Este monólogo narra la vida de una mujer cerca de la cincuentena atrapada por la cotidianidad y su matrimonio en su casa a las afueras de Liverpool. Shirley se replanteará su existencia el día que una amiga le ofrece viajar con ella a Grecia.
Manuel Iborra (Orquesta Club Virginia) vuelve de nuevo a estar tras las tablas de un escenario para dirigir, esta vez, a su propia esposa con un maravilloso texto de Willy Russell. Una historia que habla de un cierto maltrato silencioso sobrellevado con alegre resignación.
Durante dos actos completos, Forqué lleva el peso de toda la actuación con personajes latentes y un par de invitadas inanimadas que ayudarán a contar la historia de esta ama de casa inglesa. Aunque se trata de un texto ingenioso con una adaptación al castellano notable, la actriz es capaz de conducir al espectador de la carcajada a la propia congoja ante la inefable situación del personaje. Un personaje, Shirley, atrapado en una vida que no es la que soñaba y cuya familia no es más que un yugo para sus esperanzas.

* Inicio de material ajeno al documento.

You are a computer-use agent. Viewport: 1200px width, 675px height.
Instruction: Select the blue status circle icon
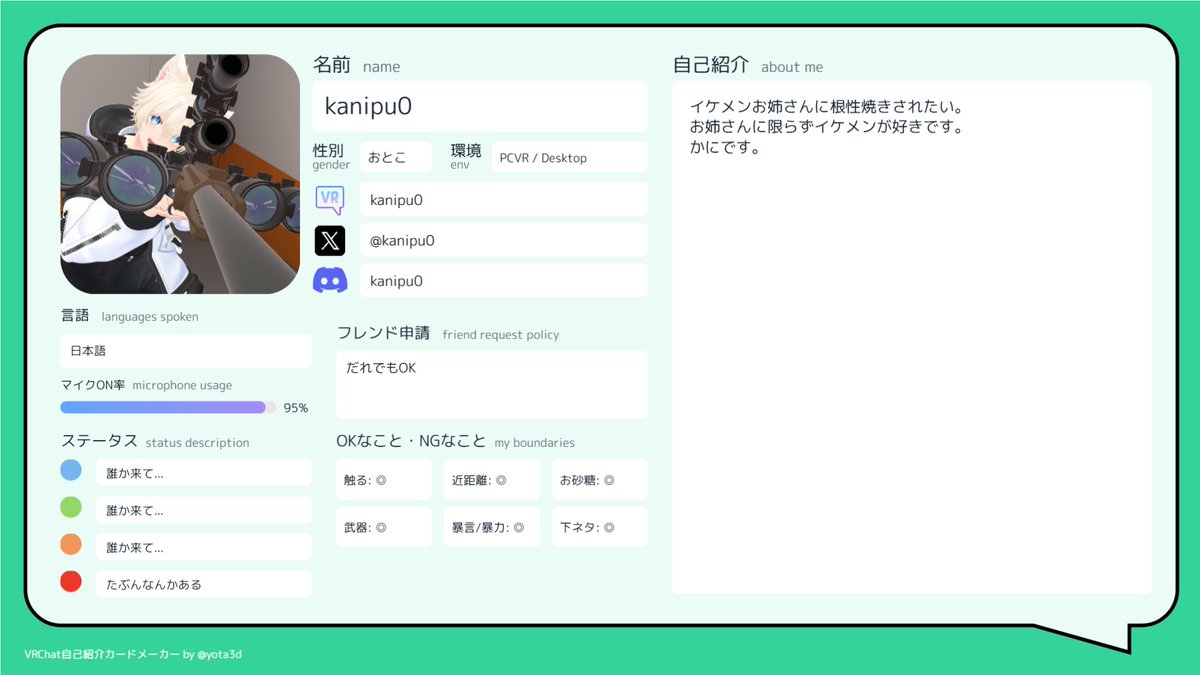tap(70, 471)
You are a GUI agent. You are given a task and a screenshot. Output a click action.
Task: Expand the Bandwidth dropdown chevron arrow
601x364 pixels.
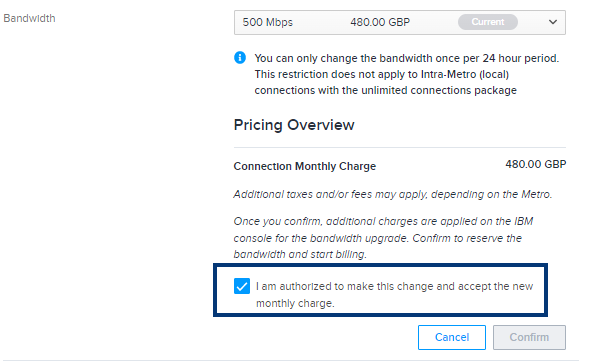click(x=552, y=22)
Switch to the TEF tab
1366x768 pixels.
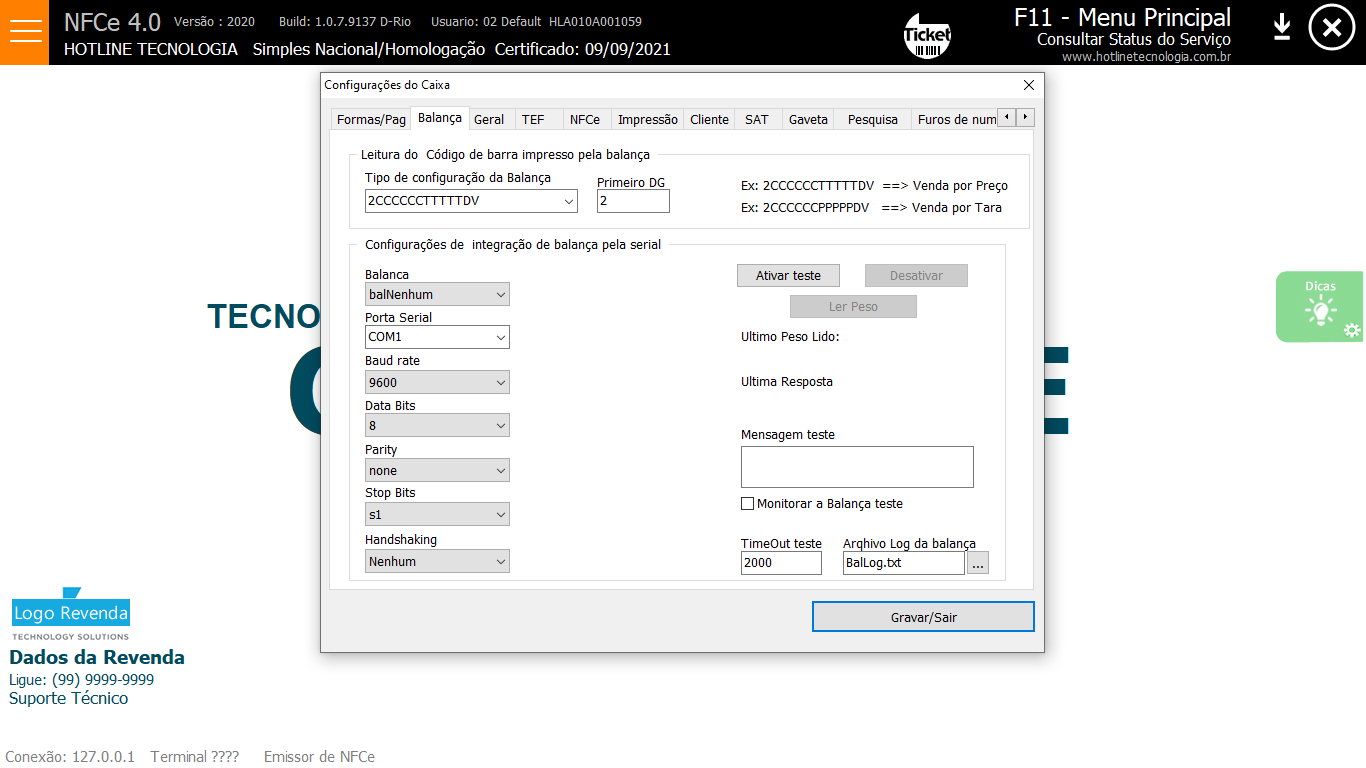(x=533, y=119)
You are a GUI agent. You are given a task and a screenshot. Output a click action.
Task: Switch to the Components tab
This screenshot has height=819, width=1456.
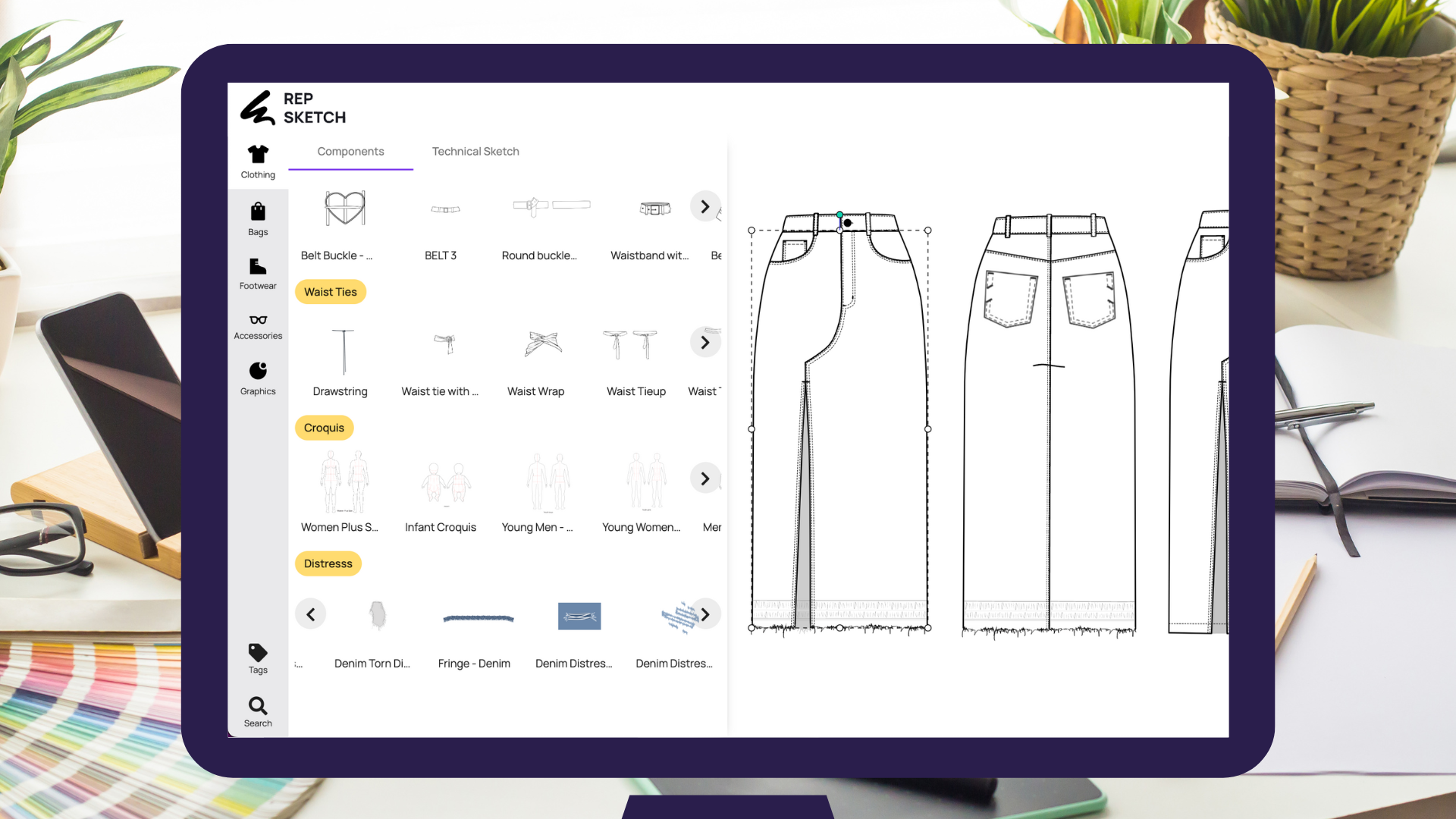click(x=350, y=151)
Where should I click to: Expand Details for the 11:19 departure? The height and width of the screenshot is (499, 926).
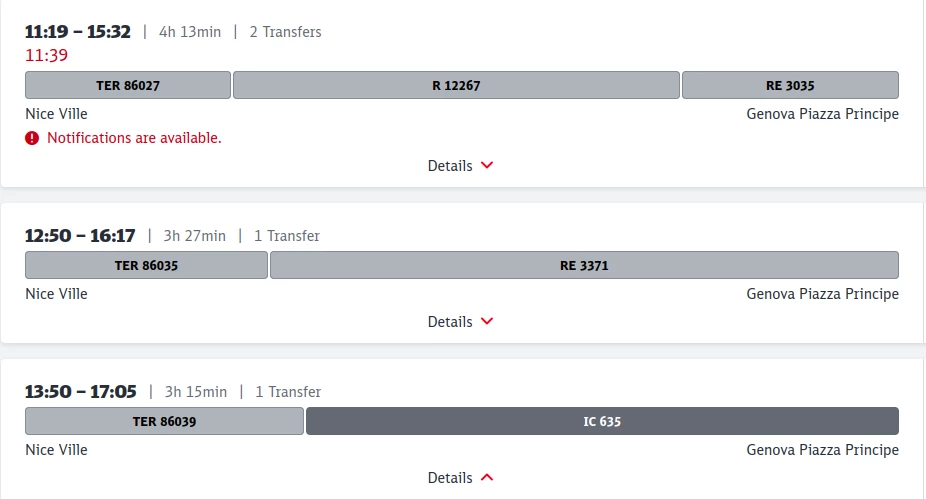click(460, 166)
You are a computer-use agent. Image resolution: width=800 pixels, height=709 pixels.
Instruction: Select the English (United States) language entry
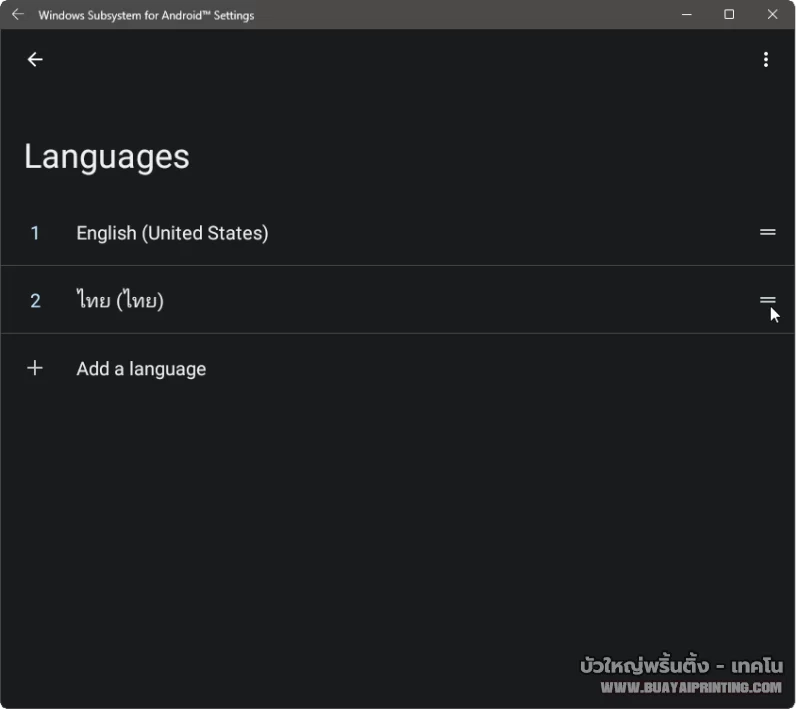point(172,233)
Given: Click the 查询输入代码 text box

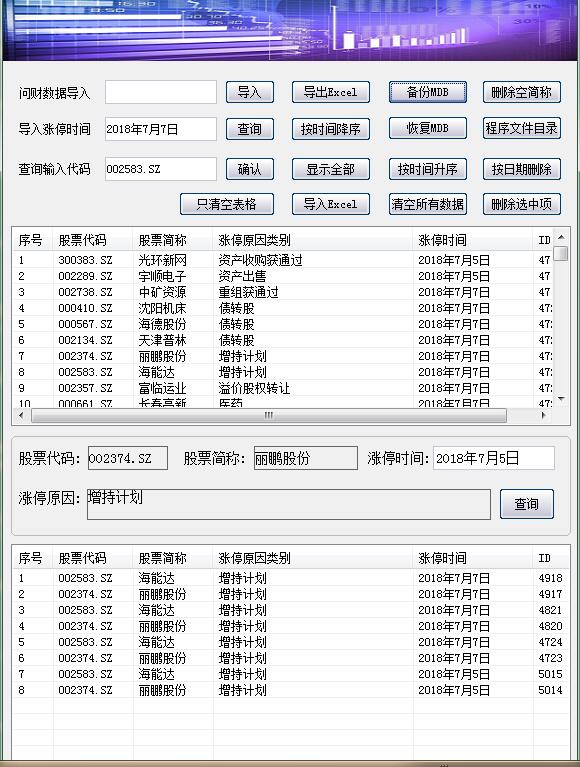Looking at the screenshot, I should pos(161,169).
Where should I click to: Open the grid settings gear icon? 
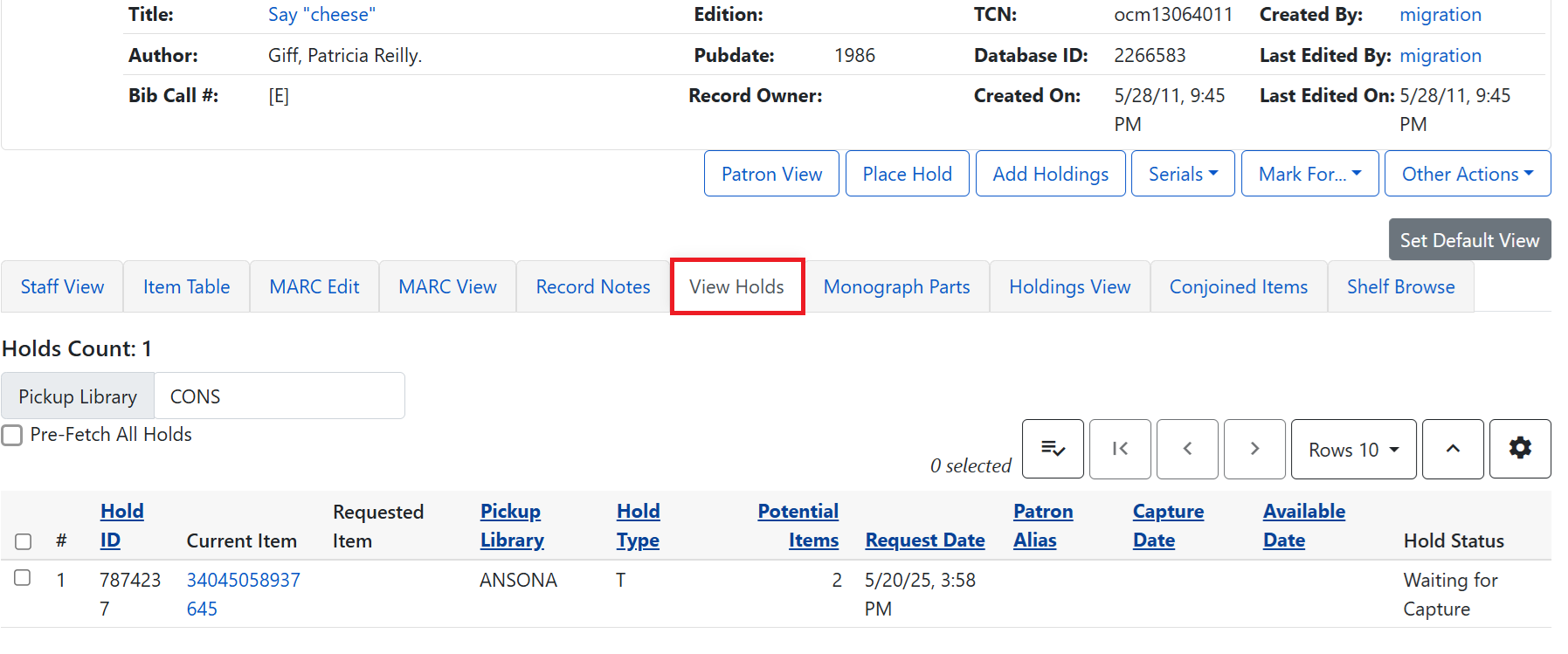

No hay duda de que su interpretación consigue que la obra pase como una exhalación sin apenas darse uno cuenta del propio paso del tiempo. Verónica Forqué aporta al personaje una ingenuidad que lo convierte en tierno y delicado, consiguiendo llevar al público hacia los sentimientos que evoca esta mujer atrapada por las circunstancias al mismo tiempo que su buen humor aparta al público en cierta manera de la cruda realidad a la que se enfrenta Shirley en su día a día. De este modo, se convierte en una historia de liberación con un trasfondo de superación y optimismo.
Con una sencillez notoria sin recargar innecesariamente la escena, la escenografía de Andrea D’Orico juega un papel interesante al mostrar los dos mundos de los que forma parte el personaje. Por un lado, la cocina representa la vida real, el confinamiento de sus sueños entre esas cuatro paredes. Por otro, la playa es la evocación de los anhelos y las esperanzas. Ambos escenarios son lo que es y será Shirley Valentine.